>>>

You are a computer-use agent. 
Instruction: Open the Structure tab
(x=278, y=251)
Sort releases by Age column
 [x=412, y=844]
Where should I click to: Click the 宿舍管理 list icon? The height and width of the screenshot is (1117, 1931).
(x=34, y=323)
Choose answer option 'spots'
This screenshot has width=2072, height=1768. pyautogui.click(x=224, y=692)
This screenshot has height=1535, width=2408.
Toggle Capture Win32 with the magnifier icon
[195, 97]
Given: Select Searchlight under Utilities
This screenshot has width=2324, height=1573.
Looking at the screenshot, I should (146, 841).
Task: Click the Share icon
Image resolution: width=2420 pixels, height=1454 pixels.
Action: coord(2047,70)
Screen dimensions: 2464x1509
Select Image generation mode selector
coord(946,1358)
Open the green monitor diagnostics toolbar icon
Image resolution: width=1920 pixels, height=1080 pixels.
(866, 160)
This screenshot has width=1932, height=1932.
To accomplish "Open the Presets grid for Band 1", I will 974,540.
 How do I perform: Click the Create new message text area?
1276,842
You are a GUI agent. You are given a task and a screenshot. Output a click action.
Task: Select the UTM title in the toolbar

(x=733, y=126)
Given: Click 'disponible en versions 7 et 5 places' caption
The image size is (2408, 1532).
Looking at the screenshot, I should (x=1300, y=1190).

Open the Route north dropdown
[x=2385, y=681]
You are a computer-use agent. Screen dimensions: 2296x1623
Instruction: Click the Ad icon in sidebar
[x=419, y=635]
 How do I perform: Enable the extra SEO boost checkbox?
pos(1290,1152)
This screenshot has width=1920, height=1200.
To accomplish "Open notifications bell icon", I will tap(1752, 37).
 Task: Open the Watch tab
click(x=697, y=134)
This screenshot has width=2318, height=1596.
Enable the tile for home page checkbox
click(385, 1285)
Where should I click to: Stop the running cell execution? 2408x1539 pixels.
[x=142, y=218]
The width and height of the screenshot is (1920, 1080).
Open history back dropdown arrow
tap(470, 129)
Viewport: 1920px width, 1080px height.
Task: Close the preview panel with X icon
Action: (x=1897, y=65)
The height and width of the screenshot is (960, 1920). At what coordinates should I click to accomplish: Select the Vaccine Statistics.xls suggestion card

<<<

What the task requires: An exact repetition of all the entries is required.

Answer to this task:
You are a computer-use agent. 
Instruction: Open the Structure tab
(x=278, y=251)
Sort releases by Age column
 [x=412, y=844]
Where should I click to: Click the 宿舍管理 list icon? The height and width of the screenshot is (1117, 1931).
(x=34, y=323)
Choose answer option 'spots'
This screenshot has width=2072, height=1768. pyautogui.click(x=224, y=692)
This screenshot has height=1535, width=2408.
Toggle Capture Win32 with the magnifier icon
[195, 97]
Given: Select Searchlight under Utilities
This screenshot has width=2324, height=1573.
Looking at the screenshot, I should (146, 841).
Task: Click the Share icon
Image resolution: width=2420 pixels, height=1454 pixels.
Action: coord(2047,70)
Screen dimensions: 2464x1509
Select Image generation mode selector
coord(946,1358)
Open the green monitor diagnostics toolbar icon
Image resolution: width=1920 pixels, height=1080 pixels.
(866, 160)
This screenshot has width=1932, height=1932.
To accomplish "Open the Presets grid for Band 1", I will 974,540.
 How do I perform: Click the Create new message text area?
1276,842
You are a GUI agent. You are given a task and a screenshot. Output a click action.
Task: Select the UTM title in the toolbar

(x=733, y=126)
Given: Click 'disponible en versions 7 et 5 places' caption
The image size is (2408, 1532).
Looking at the screenshot, I should (x=1300, y=1190).

Open the Route north dropdown
[x=2385, y=681]
You are a computer-use agent. Screen dimensions: 2296x1623
Instruction: Click the Ad icon in sidebar
[x=419, y=635]
 How do I perform: Enable the extra SEO boost checkbox?
pos(1290,1152)
This screenshot has width=1920, height=1200.
To accomplish "Open notifications bell icon", I will tap(1752, 37).
 Task: Open the Watch tab
click(x=697, y=134)
This screenshot has width=2318, height=1596.
Enable the tile for home page checkbox
click(385, 1285)
Where should I click to: Stop the running cell execution? 2408x1539 pixels.
[x=142, y=218]
The width and height of the screenshot is (1920, 1080).
Open history back dropdown arrow
tap(470, 129)
Viewport: 1920px width, 1080px height.
Task: Close the preview panel with X icon
Action: (x=1897, y=65)
The height and width of the screenshot is (960, 1920). At what coordinates should I click to accomplish: Select the Vaccine Statistics.xls suggestion card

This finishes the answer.